2. You can then simply modify with your own correlation matrix. The one you’re looking for is `Sigma` (and correspondingly, `Omega`). `Sigma` is the correlation matrix and `Omega` is its inverse (i.e. the precision matrix). `sigma` is per-feature standard error. `Corr_star` is something SparseDOSSA uses internally when estimating `Sigma` and `Omega`. So you’d do something like
a. `Stool_mod\$EM_fit\$fit\$Sigma <- My_own_corr`
b. `Stool_mod\$EM_fit\$fit\$Omega <- solve(My_own_corr)`

3. You can then simulate data with `SparseDOSSA2(template = Stool_mod, new_features = FALSE, ...)`. The `new_features = FALSE` setting is important to ensure the new correlation matrix is propagated.

Thank you so much for the quick and clear response! That makes a lot of sense now.

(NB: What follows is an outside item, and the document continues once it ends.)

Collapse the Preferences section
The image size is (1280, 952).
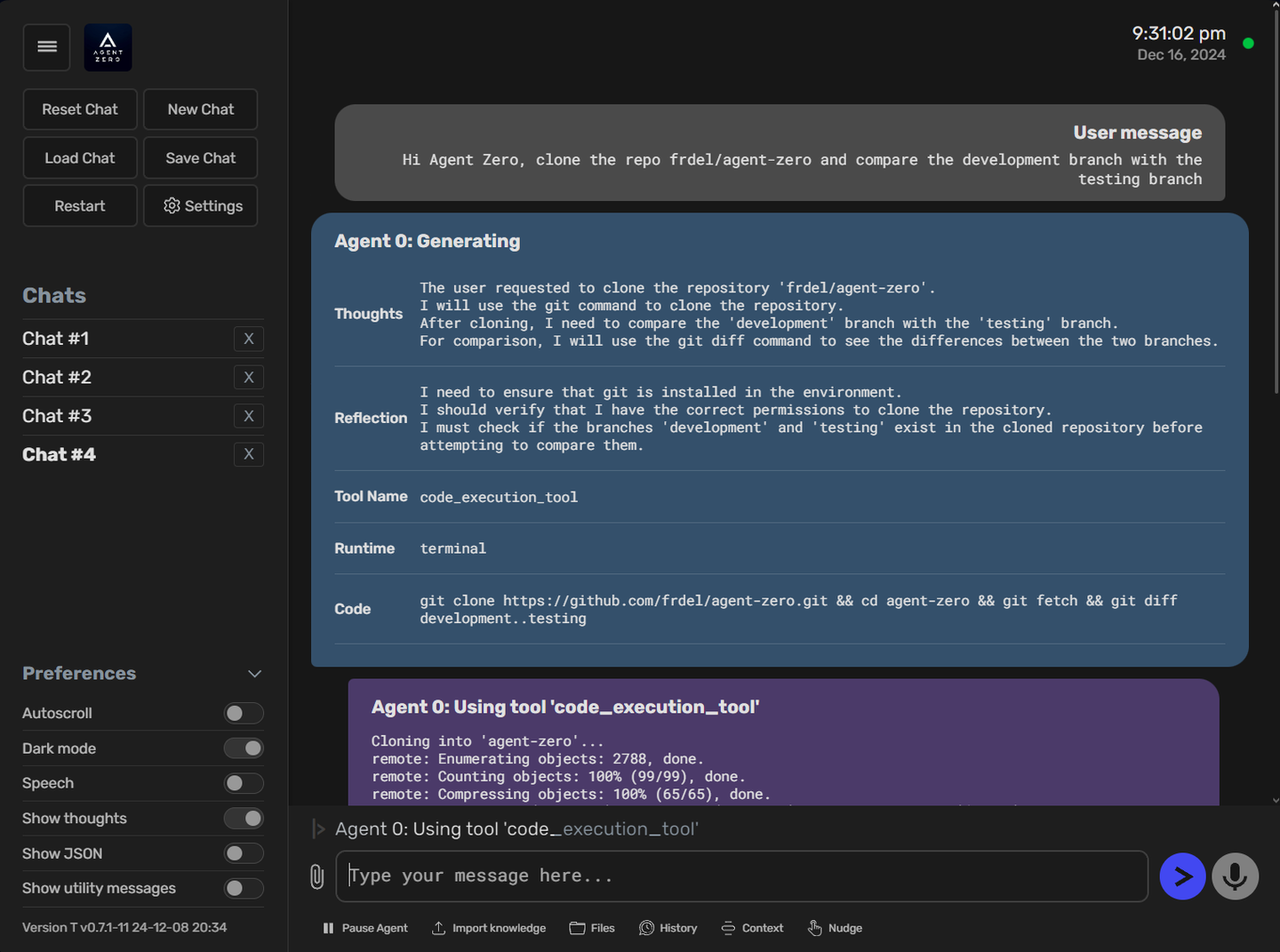coord(254,674)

As for #3, is there a way to specify the number of features without specifying new_features = TRUE? It seems the default is 332 if new_features = FALSE but I’d like 1,000 features instead.

This can be done but needs to call SparseDOSSA’s internal functions. To generate “new” features that “look like” the true 332 stool features, SparseDOSSA fits a three-dimensional density estimator on the pi0, mu, and sigma values of each feature. This fit is stored internally in the `F_fit` component.

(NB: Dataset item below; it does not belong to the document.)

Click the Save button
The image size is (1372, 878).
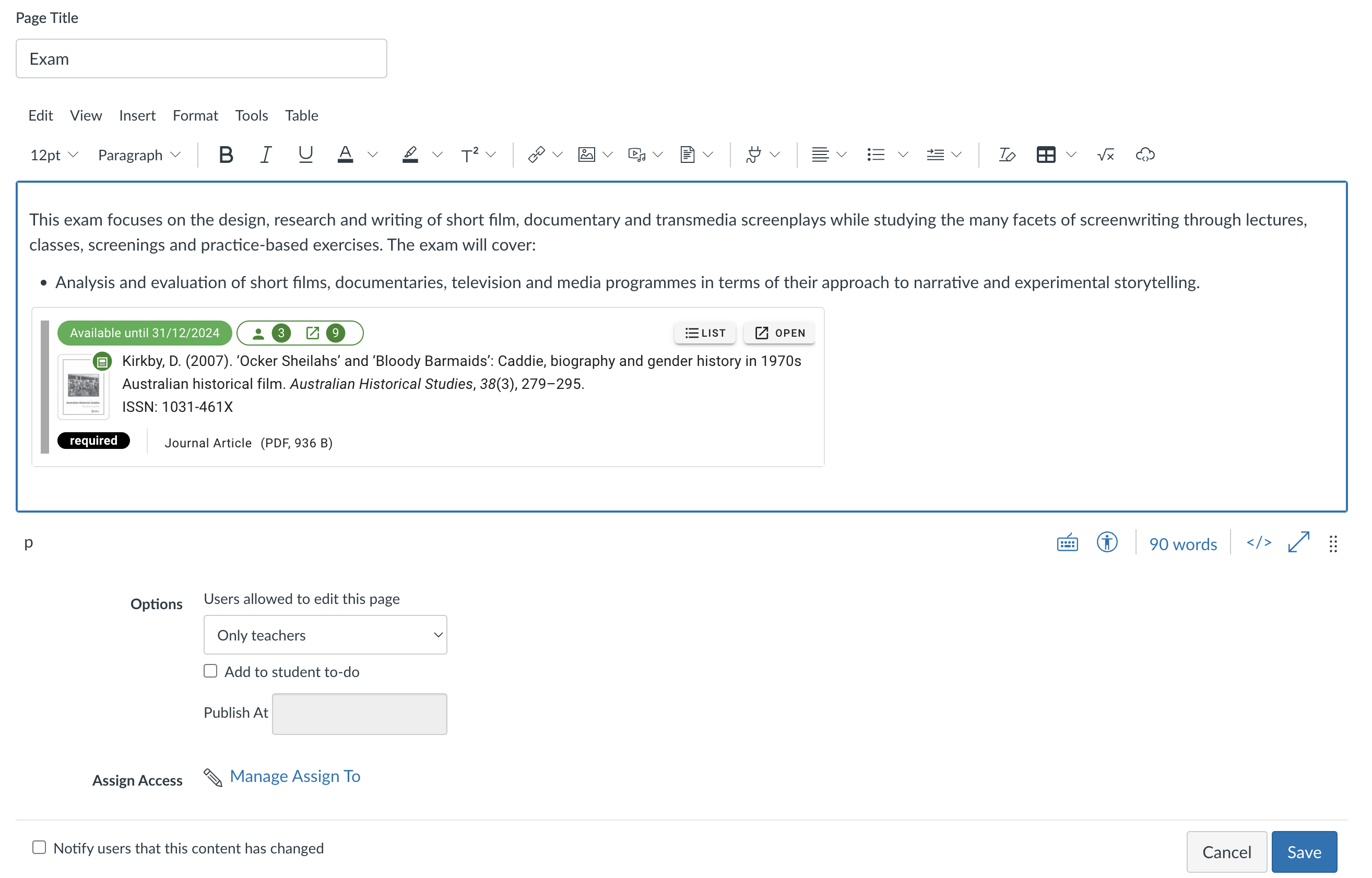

To use this for your case, I’d simulate 1,000 features, and use their pi0, mu, and sigma to replace those currently stored in `Stool`, just as the replacement for `Sigma` and `Omega` above.

1. First, simulate 1,000 new futures:
``````Stool <-
Stool_mod <-
SparseDOSSA2:::Stool
feature_param_template <- cbind("pi0" = Stool\$EM_fit\$fit\$pi0,
"mu" = Stool\$EM_fit\$fit\$mu,
"sigma" = Stool\$EM_fit\$fit\$sigma)
feature_param <-
SparseDOSSA2:::generate_featureParam(
F_fit = Stool\$F_fit,
param_original = feature_param_template,
n_feature = 1000)
``````
1. Use the simulated `pi0`, `mu`, `sigma` to replace those stored in `Stool_mod`:
``````Stool_mod\$EM_fit\$fit\$pi0 <- feature_param[, "pi0"]
Stool_mod\$EM_fit\$fit\$mu <- feature_param[, "mu"]
Stool_mod\$EM_fit\$fit\$sigma <- feature_param[, "sigma"]
Stool_mod\$EM_fit\$fit\$Sigma <- My_own_corr # note the dimensionality must agree here
Stool_mod\$EM_fit\$fit\$Omega <- solve(My_own_corr)
``````

`Stool_mod` can then be used for simulation just as above. I’ll consider adding an exported function for this in the next update.

Thank you! I was able to get it running very easily. Much appreciated!